Exercise:
Output exactly the lines from the one containing "Viewport: 1345px width, 896px height." to the last line of the material, inclusive, and nothing more.

Provided data:
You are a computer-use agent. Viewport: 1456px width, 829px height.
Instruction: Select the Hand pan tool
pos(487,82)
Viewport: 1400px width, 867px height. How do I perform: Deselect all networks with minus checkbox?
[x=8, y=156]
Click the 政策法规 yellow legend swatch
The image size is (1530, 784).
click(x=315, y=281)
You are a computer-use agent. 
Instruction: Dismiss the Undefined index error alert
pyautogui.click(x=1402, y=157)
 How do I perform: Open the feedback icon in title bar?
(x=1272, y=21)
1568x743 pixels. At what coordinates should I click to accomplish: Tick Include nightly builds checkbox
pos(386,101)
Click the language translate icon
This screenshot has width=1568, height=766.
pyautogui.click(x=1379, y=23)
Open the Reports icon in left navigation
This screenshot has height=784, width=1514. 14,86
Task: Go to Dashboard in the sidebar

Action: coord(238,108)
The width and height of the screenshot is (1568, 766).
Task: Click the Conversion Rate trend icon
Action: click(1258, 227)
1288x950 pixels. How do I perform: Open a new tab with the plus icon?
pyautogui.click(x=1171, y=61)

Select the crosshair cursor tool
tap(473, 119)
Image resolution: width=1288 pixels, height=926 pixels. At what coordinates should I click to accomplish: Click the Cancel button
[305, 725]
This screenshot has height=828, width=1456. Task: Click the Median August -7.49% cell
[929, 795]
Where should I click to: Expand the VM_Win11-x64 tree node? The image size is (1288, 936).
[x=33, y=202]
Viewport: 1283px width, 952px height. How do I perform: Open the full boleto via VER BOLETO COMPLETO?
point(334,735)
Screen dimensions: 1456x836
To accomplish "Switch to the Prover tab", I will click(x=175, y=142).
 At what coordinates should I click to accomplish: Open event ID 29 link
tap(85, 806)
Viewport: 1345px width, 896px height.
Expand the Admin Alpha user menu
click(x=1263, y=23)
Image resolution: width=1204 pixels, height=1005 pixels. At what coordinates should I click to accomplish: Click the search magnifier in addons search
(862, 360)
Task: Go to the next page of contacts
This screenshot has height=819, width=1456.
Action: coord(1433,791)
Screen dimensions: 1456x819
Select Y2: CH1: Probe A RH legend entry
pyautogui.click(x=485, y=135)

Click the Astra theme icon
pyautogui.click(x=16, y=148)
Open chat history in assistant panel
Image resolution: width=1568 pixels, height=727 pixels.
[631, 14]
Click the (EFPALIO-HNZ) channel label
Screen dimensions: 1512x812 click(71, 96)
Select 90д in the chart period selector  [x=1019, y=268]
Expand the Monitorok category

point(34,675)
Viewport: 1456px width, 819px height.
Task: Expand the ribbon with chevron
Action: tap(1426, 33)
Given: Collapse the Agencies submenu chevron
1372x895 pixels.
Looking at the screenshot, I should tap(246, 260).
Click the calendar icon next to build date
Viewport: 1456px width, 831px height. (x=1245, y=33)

Answer box:
Viewport: 1345px width, 896px height.
Expand the Admin Alpha user menu
click(x=1263, y=23)
Image resolution: width=1204 pixels, height=1005 pixels. At what coordinates should I click to accomplish: Click the search magnifier in addons search
(862, 360)
Task: Go to the next page of contacts
This screenshot has height=819, width=1456.
Action: coord(1433,791)
Screen dimensions: 1456x819
Select Y2: CH1: Probe A RH legend entry
pyautogui.click(x=485, y=135)

Click the Astra theme icon
pyautogui.click(x=16, y=148)
Open chat history in assistant panel
Image resolution: width=1568 pixels, height=727 pixels.
[631, 14]
Click the (EFPALIO-HNZ) channel label
Screen dimensions: 1512x812 click(71, 96)
Select 90д in the chart period selector  [x=1019, y=268]
Expand the Monitorok category

point(34,675)
Viewport: 1456px width, 819px height.
Task: Expand the ribbon with chevron
Action: tap(1426, 33)
Given: Collapse the Agencies submenu chevron
1372x895 pixels.
Looking at the screenshot, I should tap(246, 260).
Click the calendar icon next to build date
Viewport: 1456px width, 831px height. (x=1245, y=33)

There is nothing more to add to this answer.